Turkish Space Systems, Integration and Test Centre Uzay Sistemleri, Entegrasyon ve Test Merkezi
- Abbreviation: USET
- Purpose: Spacecraft engineering
- Headquarters: Kazan, Ankara, Turkey
- Coordinates: 40°04′26″N 32°35′05″E﻿ / ﻿40.07385°N 32.58484°E
- Main organ: Turkish Ministry of National Defence
- Parent organization: Turkish Aerospace Industries (TAI)

= Turkish Space Systems, Integration and Test Center =

Turkish Space Systems, Integration and Test Centre (Uzay Sistemleri, Entegrasyon ve Test Merkezi) (USET) is a spacecraft production and testing facility owned by the Ministry of National Defence and operated by Turkish Aerospace Industries (TAI). It is located in Ankara, Turkey. The facility's official inauguration took place on May 21, 2015, in presence of President Recep Tayyip Erdoğan.

Considered as a critical infrastructure, the centre was established within the framework of the Göktürk-1 project, which started in 2009, for the indigenous realization of satellite assembly, as well as for qualification and acceptance testing from design to launch phase. It was the product of an agreement between the Turkish Ministry of National Defence and the multinational space services company Telespazio in 2010. Situated within TAI's grounds in the Kazan district of Ankara Province, the budgeted cost of the facility is US$100 million.

USET is a technology centre, at which all satellites up to 5000 kg mass can be assembled and tested in simulated space environmental conditions related to the orbit. Two satellites can be produced and tested simultaneously. The centre serves military and civilian institutions.

Development of the Türksat series communication satellites, starting with Türksat 5A, and Göktürk series Earth observation satellites, will be carried out by Turkish engineers at this site.

At the end of November 2014, it was announced that the construction of the facility was completed, and the centre was put into operation.

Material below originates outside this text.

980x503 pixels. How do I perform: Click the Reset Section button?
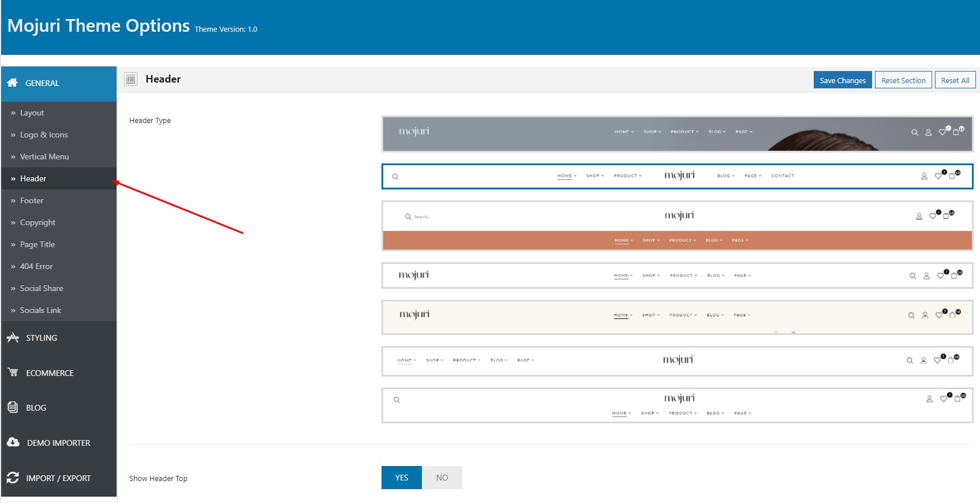coord(903,80)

The centre's Class 100,000 clean rooms cover an area of around 3800 m2. It is capable of the assembly, integration and testing of several satellites of type low Earth orbit (LEO) and geosynchronous orbit (GEO) with a mass up to five tonnes simultaneously. It has a direct connection to the airbase so that a transport by land becomes needless, offering advantages of security, economy and risk management.

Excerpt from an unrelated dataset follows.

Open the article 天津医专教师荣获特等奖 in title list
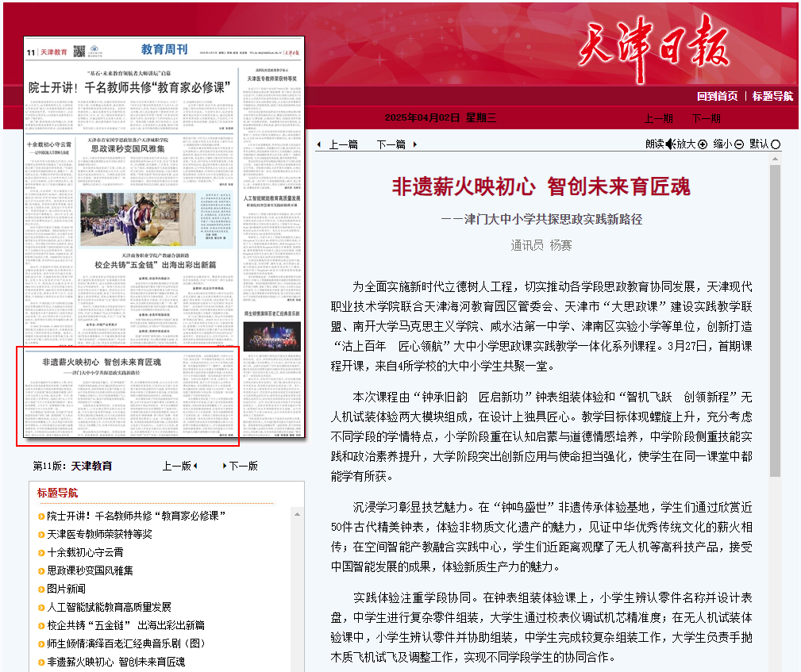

The centre has the following capabilities:
- thermal vacuum tests,
- EMI/EMC tests,
- compact antenna measurement range (CATR) tests,
- solar array deployment tests,
- vibration tests,
- mass properties measurement,
- acoustic tests, and
- MLI preparation.

The advanced integration and environmental tests of Göktürk-1 is the first project to be carried out in the centre. After completion, the satellite will be sent to the launch site by TUSAŞ.